Source records section start

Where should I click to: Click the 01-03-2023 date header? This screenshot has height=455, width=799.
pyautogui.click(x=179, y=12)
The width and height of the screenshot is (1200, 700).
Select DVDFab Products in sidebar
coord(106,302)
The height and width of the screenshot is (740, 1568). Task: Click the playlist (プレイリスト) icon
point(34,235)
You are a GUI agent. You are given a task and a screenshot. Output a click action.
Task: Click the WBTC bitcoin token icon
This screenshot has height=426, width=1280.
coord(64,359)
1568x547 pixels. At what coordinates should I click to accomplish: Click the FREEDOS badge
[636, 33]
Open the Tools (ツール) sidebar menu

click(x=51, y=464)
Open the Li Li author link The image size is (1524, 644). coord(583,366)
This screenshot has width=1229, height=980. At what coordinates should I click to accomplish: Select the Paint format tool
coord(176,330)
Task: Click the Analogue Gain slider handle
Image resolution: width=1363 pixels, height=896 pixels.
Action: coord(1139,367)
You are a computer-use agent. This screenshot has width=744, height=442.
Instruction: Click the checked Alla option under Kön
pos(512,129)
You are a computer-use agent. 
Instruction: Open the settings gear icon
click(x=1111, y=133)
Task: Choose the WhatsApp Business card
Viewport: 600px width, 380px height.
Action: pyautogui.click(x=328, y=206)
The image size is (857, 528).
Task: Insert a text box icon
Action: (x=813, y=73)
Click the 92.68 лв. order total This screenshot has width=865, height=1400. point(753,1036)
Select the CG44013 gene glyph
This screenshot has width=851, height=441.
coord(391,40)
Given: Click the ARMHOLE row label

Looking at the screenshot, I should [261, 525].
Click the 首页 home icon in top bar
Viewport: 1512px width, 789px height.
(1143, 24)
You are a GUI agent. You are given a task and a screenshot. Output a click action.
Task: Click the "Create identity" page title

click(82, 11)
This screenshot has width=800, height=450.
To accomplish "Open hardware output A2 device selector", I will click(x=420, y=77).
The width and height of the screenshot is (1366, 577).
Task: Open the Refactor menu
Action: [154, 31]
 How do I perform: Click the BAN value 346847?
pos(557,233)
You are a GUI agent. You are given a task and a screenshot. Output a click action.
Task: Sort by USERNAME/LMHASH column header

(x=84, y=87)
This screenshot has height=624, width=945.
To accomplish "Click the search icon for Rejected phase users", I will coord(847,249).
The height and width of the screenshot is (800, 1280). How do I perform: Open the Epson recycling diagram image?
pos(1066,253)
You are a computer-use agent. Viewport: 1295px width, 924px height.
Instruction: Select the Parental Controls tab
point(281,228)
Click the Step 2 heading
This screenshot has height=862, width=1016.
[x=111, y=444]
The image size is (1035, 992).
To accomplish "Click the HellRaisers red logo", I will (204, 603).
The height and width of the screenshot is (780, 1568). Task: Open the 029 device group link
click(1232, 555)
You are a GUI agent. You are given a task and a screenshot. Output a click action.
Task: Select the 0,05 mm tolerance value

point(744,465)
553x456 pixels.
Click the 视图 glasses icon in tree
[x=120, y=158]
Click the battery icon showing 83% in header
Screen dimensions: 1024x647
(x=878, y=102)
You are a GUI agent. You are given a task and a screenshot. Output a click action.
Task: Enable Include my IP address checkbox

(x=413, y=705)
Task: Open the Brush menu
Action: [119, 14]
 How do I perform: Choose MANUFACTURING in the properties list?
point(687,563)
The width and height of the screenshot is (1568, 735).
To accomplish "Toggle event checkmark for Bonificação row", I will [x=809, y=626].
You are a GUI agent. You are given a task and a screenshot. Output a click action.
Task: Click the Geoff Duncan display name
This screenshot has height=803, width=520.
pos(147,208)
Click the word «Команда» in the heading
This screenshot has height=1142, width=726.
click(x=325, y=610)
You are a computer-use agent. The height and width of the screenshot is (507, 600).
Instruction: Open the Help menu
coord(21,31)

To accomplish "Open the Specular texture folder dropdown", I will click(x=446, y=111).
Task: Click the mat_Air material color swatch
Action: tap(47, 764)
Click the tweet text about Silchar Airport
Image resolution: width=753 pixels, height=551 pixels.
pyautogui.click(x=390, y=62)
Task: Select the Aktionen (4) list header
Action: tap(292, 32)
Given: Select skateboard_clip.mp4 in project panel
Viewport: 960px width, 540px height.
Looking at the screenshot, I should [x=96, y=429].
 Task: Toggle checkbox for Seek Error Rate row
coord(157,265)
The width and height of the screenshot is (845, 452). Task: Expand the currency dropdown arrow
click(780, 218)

Source records section end

| What to do |
Every line of the data above should be retyped precisely.

| Your response |
Where should I click to: Click the 01-03-2023 date header? This screenshot has height=455, width=799.
pyautogui.click(x=179, y=12)
The width and height of the screenshot is (1200, 700).
Select DVDFab Products in sidebar
coord(106,302)
The height and width of the screenshot is (740, 1568). Task: Click the playlist (プレイリスト) icon
point(34,235)
You are a GUI agent. You are given a task and a screenshot. Output a click action.
Task: Click the WBTC bitcoin token icon
This screenshot has height=426, width=1280.
coord(64,359)
1568x547 pixels. At what coordinates should I click to accomplish: Click the FREEDOS badge
[636, 33]
Open the Tools (ツール) sidebar menu

click(x=51, y=464)
Open the Li Li author link The image size is (1524, 644). coord(583,366)
This screenshot has width=1229, height=980. At what coordinates should I click to accomplish: Select the Paint format tool
coord(176,330)
Task: Click the Analogue Gain slider handle
Image resolution: width=1363 pixels, height=896 pixels.
Action: coord(1139,367)
You are a computer-use agent. This screenshot has width=744, height=442.
Instruction: Click the checked Alla option under Kön
pos(512,129)
You are a computer-use agent. 
Instruction: Open the settings gear icon
click(x=1111, y=133)
Task: Choose the WhatsApp Business card
Viewport: 600px width, 380px height.
Action: pyautogui.click(x=328, y=206)
The image size is (857, 528).
Task: Insert a text box icon
Action: (x=813, y=73)
Click the 92.68 лв. order total This screenshot has width=865, height=1400. point(753,1036)
Select the CG44013 gene glyph
This screenshot has width=851, height=441.
coord(391,40)
Given: Click the ARMHOLE row label

Looking at the screenshot, I should [261, 525].
Click the 首页 home icon in top bar
Viewport: 1512px width, 789px height.
(1143, 24)
You are a GUI agent. You are given a task and a screenshot. Output a click action.
Task: Click the "Create identity" page title

click(82, 11)
This screenshot has width=800, height=450.
To accomplish "Open hardware output A2 device selector", I will click(x=420, y=77).
The width and height of the screenshot is (1366, 577).
Task: Open the Refactor menu
Action: [154, 31]
 How do I perform: Click the BAN value 346847?
pos(557,233)
You are a GUI agent. You are given a task and a screenshot. Output a click action.
Task: Sort by USERNAME/LMHASH column header

(x=84, y=87)
This screenshot has height=624, width=945.
To accomplish "Click the search icon for Rejected phase users", I will coord(847,249).
The height and width of the screenshot is (800, 1280). How do I perform: Open the Epson recycling diagram image?
pos(1066,253)
You are a computer-use agent. Viewport: 1295px width, 924px height.
Instruction: Select the Parental Controls tab
point(281,228)
Click the Step 2 heading
This screenshot has height=862, width=1016.
[x=111, y=444]
The image size is (1035, 992).
To accomplish "Click the HellRaisers red logo", I will (204, 603).
The height and width of the screenshot is (780, 1568). Task: Open the 029 device group link
click(1232, 555)
You are a GUI agent. You are given a task and a screenshot. Output a click action.
Task: Select the 0,05 mm tolerance value

point(744,465)
553x456 pixels.
Click the 视图 glasses icon in tree
[x=120, y=158]
Click the battery icon showing 83% in header
Screen dimensions: 1024x647
(x=878, y=102)
You are a GUI agent. You are given a task and a screenshot. Output a click action.
Task: Enable Include my IP address checkbox

(x=413, y=705)
Task: Open the Brush menu
Action: [119, 14]
 How do I perform: Choose MANUFACTURING in the properties list?
point(687,563)
The width and height of the screenshot is (1568, 735).
To accomplish "Toggle event checkmark for Bonificação row", I will [x=809, y=626].
You are a GUI agent. You are given a task and a screenshot. Output a click action.
Task: Click the Geoff Duncan display name
This screenshot has height=803, width=520.
pos(147,208)
Click the word «Команда» in the heading
This screenshot has height=1142, width=726.
click(x=325, y=610)
You are a computer-use agent. The height and width of the screenshot is (507, 600).
Instruction: Open the Help menu
coord(21,31)

To accomplish "Open the Specular texture folder dropdown", I will click(x=446, y=111).
Task: Click the mat_Air material color swatch
Action: tap(47, 764)
Click the tweet text about Silchar Airport
Image resolution: width=753 pixels, height=551 pixels.
pyautogui.click(x=390, y=62)
Task: Select the Aktionen (4) list header
Action: tap(292, 32)
Given: Select skateboard_clip.mp4 in project panel
Viewport: 960px width, 540px height.
Looking at the screenshot, I should [x=96, y=429].
 Task: Toggle checkbox for Seek Error Rate row
coord(157,265)
The width and height of the screenshot is (845, 452). Task: Expand the currency dropdown arrow
click(780, 218)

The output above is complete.